> COSA FARE
• 1. Rispondi alle seguenti domande in base al brano fornito, indicando ogni risposta con la stessa lettera della domanda.
(a) In che data è stato pubblicato lo studio su Science?
(b) Quanti modelli hanno confrontato i ricercatori?
(c) Di quanto potrebbe essere diminuita la biodiversità globale a causa del solo cambiamento nell'uso del territorio?
• 2. Stabilisci se ciascuna affermazione concorda con il brano fornito. Rispondi sì o no e cita le parole del brano che lo dimostrano.
(a) Lo studio è stato coordinato soltanto dall'Università La Sapienza di Roma.
(b) I ricercatori hanno calcolato gli effetti su nove servizi ecosistemici.
(c) I quattro parametri di biodiversità sono stati calcolati da sette diversi modelli.
• 3. Riporta la parte del brano fornito compresa tra "Il monito arriva" e "fino ad oggi.", estremi inclusi.

Il monito arriva dallo Studio Global trends and scenarios for terrestrial biodiversity and ecosystem services from 1900 to 2050”, pubblicato su Science il 25 aprile 2024 e condotto da un folto gruppo di ricercatori, tra cui Daniele Baisero, Moreno Di Marco, Carlo Rondinini del Dipartimento di Biologia e Biotecnologie dell’Università La Sapienza di Roma, coordinati dal Centro tedesco per la ricerca integrativa sulla Biodiversità (iDiv) e dall’Università Martin Luther di Halle-Wittenberg (MLU), che costituisce il più grande studio di modellizzazione nel suo genere fino ad oggi.

I ricercatori hanno confrontato tredici modelli per calcolare gli effetti dell’uso del territorio e dei cambiamenti climatici su quattro distinti parametri di biodiversità e nove servizi ecosistemici

i ricercatori hanno modellato gli impatti dei cambiamenti nell’uso del territorio sulla biodiversità nel corso del XX secolo e hanno scoperto che «La biodiversità globale potrebbe essere diminuita dal 2% all’11% a causa del solo cambiamento nell’uso del territorio». Questo calcolo copre una gamma di 4 parametri di biodiversità – ricchezza globale di specie, ricchezza di specie locali, estensione media degli habitat delle specie, integrità della biodiversità – calcolati da 7 diversi modelli..

Voci salvate:
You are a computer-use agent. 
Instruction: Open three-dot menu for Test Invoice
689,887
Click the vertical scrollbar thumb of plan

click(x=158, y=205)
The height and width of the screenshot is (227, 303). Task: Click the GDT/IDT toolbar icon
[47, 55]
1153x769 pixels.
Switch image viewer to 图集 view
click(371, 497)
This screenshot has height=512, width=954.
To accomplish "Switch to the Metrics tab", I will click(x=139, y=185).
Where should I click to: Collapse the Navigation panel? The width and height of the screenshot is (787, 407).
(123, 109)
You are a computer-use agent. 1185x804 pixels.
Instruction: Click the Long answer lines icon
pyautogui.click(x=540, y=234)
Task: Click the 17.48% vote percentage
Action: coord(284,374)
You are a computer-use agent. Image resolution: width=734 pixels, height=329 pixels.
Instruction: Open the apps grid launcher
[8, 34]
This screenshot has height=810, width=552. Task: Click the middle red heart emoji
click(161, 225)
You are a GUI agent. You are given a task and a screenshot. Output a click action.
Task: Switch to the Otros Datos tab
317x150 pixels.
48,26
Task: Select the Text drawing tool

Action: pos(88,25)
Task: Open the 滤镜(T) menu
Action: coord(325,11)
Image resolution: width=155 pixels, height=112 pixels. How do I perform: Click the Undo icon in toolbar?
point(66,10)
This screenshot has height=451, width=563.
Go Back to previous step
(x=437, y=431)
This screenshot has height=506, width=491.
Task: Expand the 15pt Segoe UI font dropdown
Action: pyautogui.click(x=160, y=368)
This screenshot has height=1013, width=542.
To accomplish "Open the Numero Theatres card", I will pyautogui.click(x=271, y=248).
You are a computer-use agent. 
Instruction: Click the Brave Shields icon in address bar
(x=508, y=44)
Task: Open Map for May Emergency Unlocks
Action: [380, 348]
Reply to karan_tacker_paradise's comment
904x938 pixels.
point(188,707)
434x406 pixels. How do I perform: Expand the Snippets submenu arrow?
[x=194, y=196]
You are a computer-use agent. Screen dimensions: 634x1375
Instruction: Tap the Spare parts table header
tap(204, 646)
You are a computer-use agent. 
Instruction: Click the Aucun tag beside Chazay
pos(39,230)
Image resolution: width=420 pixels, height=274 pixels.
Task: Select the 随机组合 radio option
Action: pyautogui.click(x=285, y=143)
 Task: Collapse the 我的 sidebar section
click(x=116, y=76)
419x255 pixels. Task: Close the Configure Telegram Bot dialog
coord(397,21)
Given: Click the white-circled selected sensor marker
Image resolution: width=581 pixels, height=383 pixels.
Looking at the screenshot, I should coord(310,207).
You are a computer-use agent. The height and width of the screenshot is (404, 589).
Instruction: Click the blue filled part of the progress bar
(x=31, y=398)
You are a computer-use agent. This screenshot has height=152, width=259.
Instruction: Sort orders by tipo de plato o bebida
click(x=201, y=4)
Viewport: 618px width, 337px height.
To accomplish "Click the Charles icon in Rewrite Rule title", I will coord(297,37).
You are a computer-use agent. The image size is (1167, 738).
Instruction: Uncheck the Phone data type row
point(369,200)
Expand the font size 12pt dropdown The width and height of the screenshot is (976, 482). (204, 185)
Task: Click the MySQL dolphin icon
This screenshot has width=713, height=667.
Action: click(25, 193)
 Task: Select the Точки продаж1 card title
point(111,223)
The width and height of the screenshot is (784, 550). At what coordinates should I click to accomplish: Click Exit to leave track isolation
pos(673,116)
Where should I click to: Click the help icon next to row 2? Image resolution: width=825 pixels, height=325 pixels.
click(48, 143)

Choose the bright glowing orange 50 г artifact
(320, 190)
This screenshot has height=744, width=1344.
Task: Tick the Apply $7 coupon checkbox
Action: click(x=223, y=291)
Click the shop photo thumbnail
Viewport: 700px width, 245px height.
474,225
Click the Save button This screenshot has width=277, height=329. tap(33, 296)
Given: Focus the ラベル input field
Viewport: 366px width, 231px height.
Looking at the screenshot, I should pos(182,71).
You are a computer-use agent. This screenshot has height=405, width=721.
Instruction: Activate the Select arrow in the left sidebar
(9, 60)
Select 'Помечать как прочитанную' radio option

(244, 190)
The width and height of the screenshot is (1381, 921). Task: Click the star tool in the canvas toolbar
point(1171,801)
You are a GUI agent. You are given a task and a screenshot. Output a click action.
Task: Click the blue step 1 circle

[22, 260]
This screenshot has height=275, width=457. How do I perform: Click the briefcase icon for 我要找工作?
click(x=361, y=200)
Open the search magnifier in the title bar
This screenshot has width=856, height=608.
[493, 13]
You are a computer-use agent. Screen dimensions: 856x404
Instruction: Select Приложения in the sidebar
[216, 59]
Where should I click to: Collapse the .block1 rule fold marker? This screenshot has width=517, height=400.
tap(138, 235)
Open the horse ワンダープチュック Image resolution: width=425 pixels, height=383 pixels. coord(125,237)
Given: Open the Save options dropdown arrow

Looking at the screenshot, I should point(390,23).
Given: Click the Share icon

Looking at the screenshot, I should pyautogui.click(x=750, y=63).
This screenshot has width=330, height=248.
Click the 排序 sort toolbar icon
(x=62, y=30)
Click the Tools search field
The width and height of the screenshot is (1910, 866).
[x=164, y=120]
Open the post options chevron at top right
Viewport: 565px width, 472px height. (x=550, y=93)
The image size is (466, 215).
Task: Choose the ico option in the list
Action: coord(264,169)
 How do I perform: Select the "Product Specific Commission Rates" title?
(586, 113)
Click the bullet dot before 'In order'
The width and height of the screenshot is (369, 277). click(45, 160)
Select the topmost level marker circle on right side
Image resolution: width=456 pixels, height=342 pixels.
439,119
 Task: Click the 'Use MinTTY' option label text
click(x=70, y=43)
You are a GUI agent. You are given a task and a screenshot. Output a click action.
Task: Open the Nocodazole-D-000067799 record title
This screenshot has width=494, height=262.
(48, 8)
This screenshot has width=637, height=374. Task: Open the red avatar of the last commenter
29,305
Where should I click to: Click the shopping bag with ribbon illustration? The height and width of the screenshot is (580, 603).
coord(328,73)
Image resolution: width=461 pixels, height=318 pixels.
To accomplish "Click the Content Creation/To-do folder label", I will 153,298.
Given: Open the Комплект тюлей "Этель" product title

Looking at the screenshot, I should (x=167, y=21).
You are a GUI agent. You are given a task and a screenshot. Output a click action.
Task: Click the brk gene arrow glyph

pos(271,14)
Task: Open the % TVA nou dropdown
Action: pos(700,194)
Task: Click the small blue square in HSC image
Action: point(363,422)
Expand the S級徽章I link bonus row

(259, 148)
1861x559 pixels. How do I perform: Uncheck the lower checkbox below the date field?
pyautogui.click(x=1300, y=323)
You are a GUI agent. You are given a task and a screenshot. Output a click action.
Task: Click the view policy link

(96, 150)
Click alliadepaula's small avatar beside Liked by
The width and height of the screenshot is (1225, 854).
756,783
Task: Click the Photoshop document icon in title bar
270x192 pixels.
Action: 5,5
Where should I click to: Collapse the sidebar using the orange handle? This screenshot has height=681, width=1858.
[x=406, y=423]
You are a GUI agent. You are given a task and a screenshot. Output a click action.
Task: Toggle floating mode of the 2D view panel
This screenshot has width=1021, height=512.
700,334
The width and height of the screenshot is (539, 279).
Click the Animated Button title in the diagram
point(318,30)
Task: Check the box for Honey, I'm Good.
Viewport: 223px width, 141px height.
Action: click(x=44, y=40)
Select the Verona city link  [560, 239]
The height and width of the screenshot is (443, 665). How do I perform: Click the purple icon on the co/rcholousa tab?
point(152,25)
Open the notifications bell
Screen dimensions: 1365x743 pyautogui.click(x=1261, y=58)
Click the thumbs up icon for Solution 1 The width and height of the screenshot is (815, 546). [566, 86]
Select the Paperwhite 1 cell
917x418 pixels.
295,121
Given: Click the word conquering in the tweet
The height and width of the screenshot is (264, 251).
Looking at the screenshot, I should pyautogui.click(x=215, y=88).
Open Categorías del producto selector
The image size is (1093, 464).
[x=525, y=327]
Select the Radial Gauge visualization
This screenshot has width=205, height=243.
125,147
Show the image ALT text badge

> RISPOSTE PER COMPITO
• 1.
(a) Il 25 aprile 2024.
(b) Tredici.
(c) Dal 2% all'11%.

• 2.
(a) No: "coordinati dal Centro tedesco per la ricerca integrativa sulla Biodiversità (iDiv) e dall’Università Martin Luther di Halle-Wittenberg (MLU)".
(b) Sì: "quattro distinti parametri di biodiversità e nove servizi ecosistemici".
(c) Sì: "calcolati da 7 diversi modelli".

• 3.
Il monito arriva dallo Studio Global trends and scenarios for terrestrial biodiversity and ecosystem services from 1900 to 2050”, pubblicato su Science il 25 aprile 2024 e condotto da un folto gruppo di ricercatori, tra cui Daniele Baisero, Moreno Di Marco, Carlo Rondinini del Dipartimento di Biologia e Biotecnologie dell’Università La Sapienza di Roma, coordinati dal Centro tedesco per la ricerca integrativa sulla Biodiversità (iDiv) e dall’Università Martin Luther di Halle-Wittenberg (MLU), che costituisce il più grande studio di modellizzazione nel suo genere fino ad oggi.